I have, on a number of occasions, stated that XML is harmful, and should be taken out and shot. So here I am today, to explain why I think that, and offer alternatives.
The main problem is, of course, that XML was never intended for humans. It's not designed so that we can efficiently write it, read it, understand it at a glance, or maintain it. But many tools that use XML today tend to forget that, leading to hours of wasted time and lots of frustration. (XML for configuration files, anyone? Zope's ZCML and .Net's configs and all those Java frameworks?)
Then, of course, that's not XML's fault; it was never designed to succeed at that task. The fault lies with developers who misuse it. Well, yes and no. The reason people misuse it is because it's overhyped; XML is the new peanut butter (or garlic butter, according to Pete Abrams) — adding it to anything makes it taste better and sell more. (I don't even like peanut butter.)
What it was designed for is communication between programs; an unified, extensible format for data transmission. By having libraries to handle it in most languages and environments, you'd make it easy for developers to deal with it, and as a consequence, to make their programs communicate.
However, after roughly ten years of working with it, it is my informed opinion that XML fails at that, too. I'm not saying it got supplanted by better technology which we invented later. It did, to be fair. But what I'm saying is that it was wrong from the beginning. And if it's not good for us and it's not good for our programs, why are we still using it? (Peanut butter, I know.)
So let's try to break out of the hype and prove that it's bad for our programs.
The perceived problem with XML can be summarised in one sentence: XML is costly to parse. But that's too superficial; let's go deeper, look at the specifics, and the flaws in philosophy/design that lead to this perception.
I usually tell my co-workers that there's two “layers” to parsing XML. While that is true, it's only true in the context of our data; if I were to make that statement more generic, I'd say: there's always at least two “layers” to parsing XML.
The first, the “bottom” layer if you want, is syntactic parsing. This means reading XML itself: tags, entities, attributes, comments, CDATA, PCDATA, white space, the works. The input to syntactic parsing is a string or stream of bytes; the “output” is an API — SAX, DOM, ElementTree, you name it.
On the opposite end of the stack, the “top” layer so to speak, is semantic parsing, or extracting the data you're actually interested in. The “input” here is a generic API; in the typical case of two layers, the API from syntactic parsing. The “output” is a domain-specific API or, more commonly, a collection of structured data (usually objects, nowadays).

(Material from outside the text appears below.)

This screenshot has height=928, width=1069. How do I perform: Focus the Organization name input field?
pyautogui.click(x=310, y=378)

An example where you may have more than two layers is when you're using something else built on top of XML; the most common case being feeds. So at the bottom layer something will parse XML, then another chunk of code will parse that as RSS or Atom, and then your semantic layer will actually extract the data. At work, we initially made our data available as RDF; so we had a second, “middle” layer (we actually used a JavaScript RDF library) which would parse the RDF, and then we did our semantic parsing by using the RDF library's API. That made our code a lot simpler, but it also made it a lot slower; so we later switched to ignoring the RDF and simply treating it as XML. (Even later, we switched to a JSON format.)

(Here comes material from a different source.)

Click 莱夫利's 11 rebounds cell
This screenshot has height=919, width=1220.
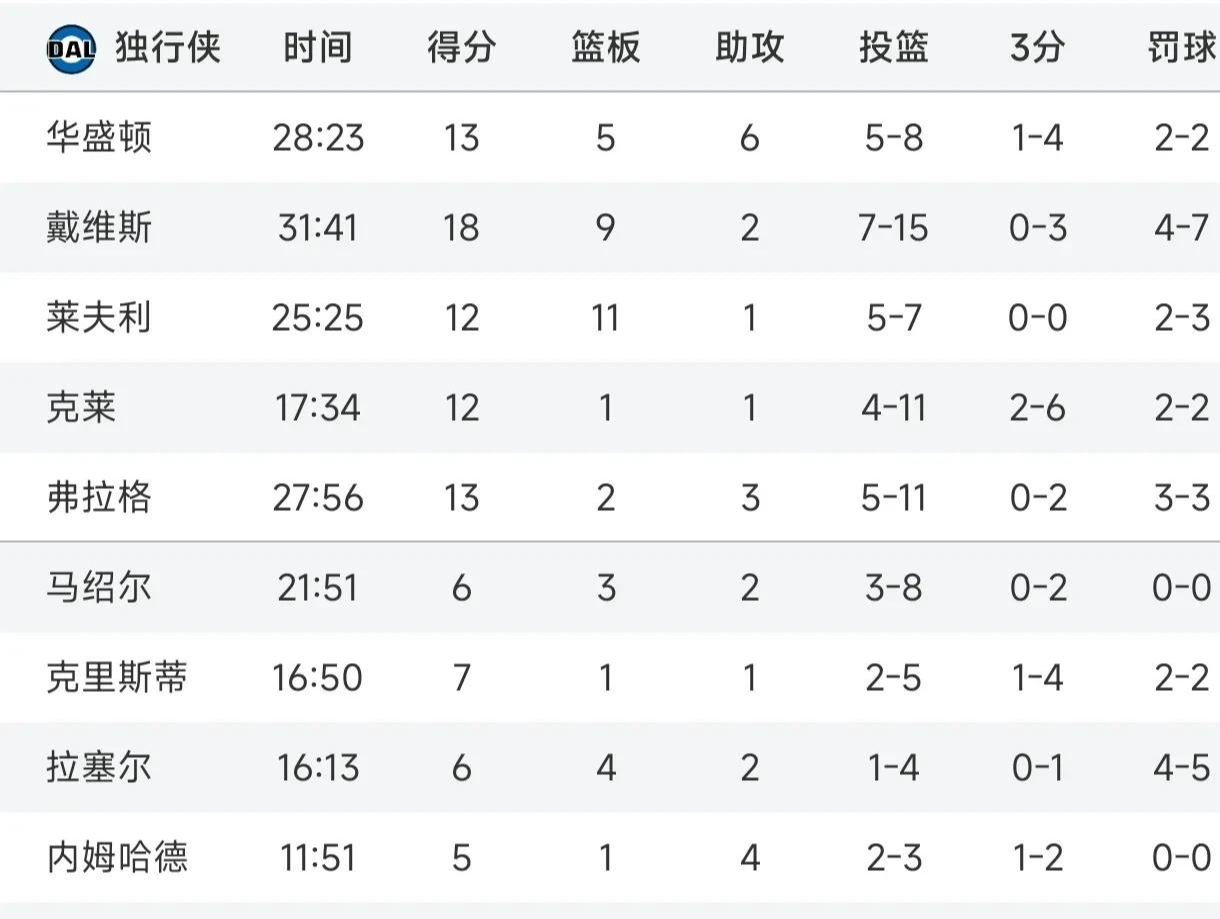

Syntactic parsing is what XML is supposedly “all about”; the point being, you don't see it. In our case, at work, it's done by the browser (which gives us DOM with a touch of XPath). In pretty much any other case, it will still be done by your environment (the browser, in our case; JBoss and .Net are other examples), or by a standard library.
Well, that's great, right?
It is, yeah. But it hides the fact that those libraries (even if it's “hidden” in the environment, it's still at some level done by a library) tend to be huge and ridiculously complex. The XML syntax is designed to cover an enormous universe of cases that your program will concretely never encounter, and yet, you have to pay the complexity cost for them.
XML shines on xHTML: a markup language for text, where you have arbitrary streams of text sparkled with special instructions about it. Some of those “instructions” are really containers, which have more text and instructions. XML does that really well.
It shines a little less on something like SVG, where it represents arbitrary streams of heterogeneous objects. Some of those contain other objects, and XML does help there.
But the truth is that, for representing your program's data? It probably sucks. Its model is very different from the object model of most (all?) popular languages and frameworks today. In the end, we find ourselves designing our data structures as many as three times: once in the language in which we're actually writing it, one in a relational database, and one in XML. The mappings between them are often poor, since the semantics of the three models are so poorly matched.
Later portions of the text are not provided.